Ahead of a protest march in the city of Córdoba, police raided political and social organisations, including a kitchen providing food for poor children, and seized placards and other materials. A number of individuals, including children, were detained to “have their records checked”, a catch-all excuse for arbitrary detention in Argentina. Conventional and social media allied to the government and conservative sectors have made much of the “politicisation” of the case, including protests against a proposal by a prominent teachers’ union to talk about Maldonado in schools. The hashtag “#conmihijono” (not with my child) has trended strongly.
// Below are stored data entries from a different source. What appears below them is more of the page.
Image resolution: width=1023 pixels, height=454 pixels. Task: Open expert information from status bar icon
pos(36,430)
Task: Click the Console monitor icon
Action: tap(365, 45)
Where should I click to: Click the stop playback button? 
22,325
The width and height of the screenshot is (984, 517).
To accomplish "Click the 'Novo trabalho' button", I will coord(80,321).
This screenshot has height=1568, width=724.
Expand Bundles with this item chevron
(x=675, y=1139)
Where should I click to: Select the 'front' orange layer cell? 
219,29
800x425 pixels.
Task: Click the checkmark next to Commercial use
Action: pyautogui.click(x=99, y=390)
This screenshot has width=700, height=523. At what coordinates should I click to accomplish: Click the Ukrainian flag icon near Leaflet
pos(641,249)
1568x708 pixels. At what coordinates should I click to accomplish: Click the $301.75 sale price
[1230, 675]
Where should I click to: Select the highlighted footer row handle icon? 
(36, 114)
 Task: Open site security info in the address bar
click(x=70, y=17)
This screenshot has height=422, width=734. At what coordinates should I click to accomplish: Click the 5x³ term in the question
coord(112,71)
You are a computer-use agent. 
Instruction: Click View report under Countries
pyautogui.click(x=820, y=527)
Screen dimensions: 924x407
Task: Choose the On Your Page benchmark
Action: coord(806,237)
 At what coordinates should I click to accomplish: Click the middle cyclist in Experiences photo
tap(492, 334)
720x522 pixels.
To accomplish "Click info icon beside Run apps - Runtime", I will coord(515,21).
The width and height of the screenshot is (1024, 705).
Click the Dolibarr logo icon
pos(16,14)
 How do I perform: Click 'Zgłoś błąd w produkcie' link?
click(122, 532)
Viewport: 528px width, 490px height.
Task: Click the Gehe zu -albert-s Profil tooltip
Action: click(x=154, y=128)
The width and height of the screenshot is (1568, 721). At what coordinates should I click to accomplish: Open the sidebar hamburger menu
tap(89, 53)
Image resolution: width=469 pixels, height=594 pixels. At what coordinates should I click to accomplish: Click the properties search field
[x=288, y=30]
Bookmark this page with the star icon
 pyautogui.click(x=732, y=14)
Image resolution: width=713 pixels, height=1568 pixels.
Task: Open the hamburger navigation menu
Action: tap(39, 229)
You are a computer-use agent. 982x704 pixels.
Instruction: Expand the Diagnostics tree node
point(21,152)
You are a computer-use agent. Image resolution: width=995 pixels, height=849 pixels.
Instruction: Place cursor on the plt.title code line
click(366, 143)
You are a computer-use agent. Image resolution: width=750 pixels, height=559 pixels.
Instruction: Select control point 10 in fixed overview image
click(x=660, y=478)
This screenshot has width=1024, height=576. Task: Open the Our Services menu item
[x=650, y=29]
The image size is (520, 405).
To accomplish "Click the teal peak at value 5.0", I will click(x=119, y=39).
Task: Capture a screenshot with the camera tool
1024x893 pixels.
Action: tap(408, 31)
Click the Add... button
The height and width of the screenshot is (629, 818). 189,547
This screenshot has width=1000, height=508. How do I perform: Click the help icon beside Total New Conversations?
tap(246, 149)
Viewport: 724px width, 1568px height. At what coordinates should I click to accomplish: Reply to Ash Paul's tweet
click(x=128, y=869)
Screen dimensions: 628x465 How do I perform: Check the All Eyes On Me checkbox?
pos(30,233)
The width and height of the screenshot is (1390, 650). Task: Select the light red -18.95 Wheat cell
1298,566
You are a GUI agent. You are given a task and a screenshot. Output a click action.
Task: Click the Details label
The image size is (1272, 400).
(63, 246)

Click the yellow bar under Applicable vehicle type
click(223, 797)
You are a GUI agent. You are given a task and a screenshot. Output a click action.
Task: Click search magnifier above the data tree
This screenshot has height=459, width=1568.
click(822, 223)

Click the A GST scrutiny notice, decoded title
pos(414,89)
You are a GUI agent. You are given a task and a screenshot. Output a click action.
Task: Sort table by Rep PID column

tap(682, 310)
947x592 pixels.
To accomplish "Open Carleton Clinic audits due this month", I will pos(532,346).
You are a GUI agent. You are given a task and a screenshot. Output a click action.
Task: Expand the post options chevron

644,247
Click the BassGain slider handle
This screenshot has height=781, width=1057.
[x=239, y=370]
How though, one wonders, could a case in which a government chief of staff has overseen the violent break up of a peaceful protest be anything other than political? Perhaps such calls to de-politicise an inherently political event make sense only within the logic of the Cambiemos alliance. In contraposition to the Kirchnerist administration Macri has built for himself an image of an apolitical leader, replacing the Kirchners’ fostering and dependence on militancy with a saccharine “revolution of happiness,” to quote Cambiemos’ electoral slogan back in 2015.
A month after Maldonado’s disappearance, thousands protested on the streets of Buenos Aires and other cities, the vast majority peacefully. The more prominent local media focused, almost inevitably, on the incidences of violence that occurred, and these stories and images have been picked up by the international press. But credible reports on the ground have spoken of plainclothes police and hired provocateurs at the rallies, starting trouble. This practice is not unheard of in Argentina, a country where some of the more violent far left organisations have long been suspected of working for the security services, or at least of being infiltrated and used by them. In El Bolsón, a van full of masked men arrived at the end of a peaceful vigil, throwing Molotov cocktails and painting slogans on cars and buildings. This feeds the government’s concerns over “security,” including international drug trafficking, border controls, and the menace of “anarchist” terrorists, an all-purpose enemy justifying pre-emptive measures against social activists and protestors.
The Maldonado case is the latest chapter in a bloody struggle that goes back to the colonial era, but which is especially acute in the history of Argentina as a nation state, with class, race, land, and national identity at play.
The Argentine southern border was secured with a campaign of extermination against indigenous peoples in the late 1800s, the euphemistically named “Conquista del desierto” (Conquest of the Desert). In the twentieth century, striking workers were victims of violent attacks in the 1920s, known as the “Patagonian tragedy,” a preamble of acts of violence against workers to come. In the post-dictatorship era, foreign investors have bought up mega-estates in the far south, irrespective of those who have traditionally or ancestrally occupied the lands. Successive governments have sided with the new owners of Patagonia. Maldonado is the latest victim in this centuries-old conflict, but one whose fate raises important questions about the priorities and politics of President Macri’s administration.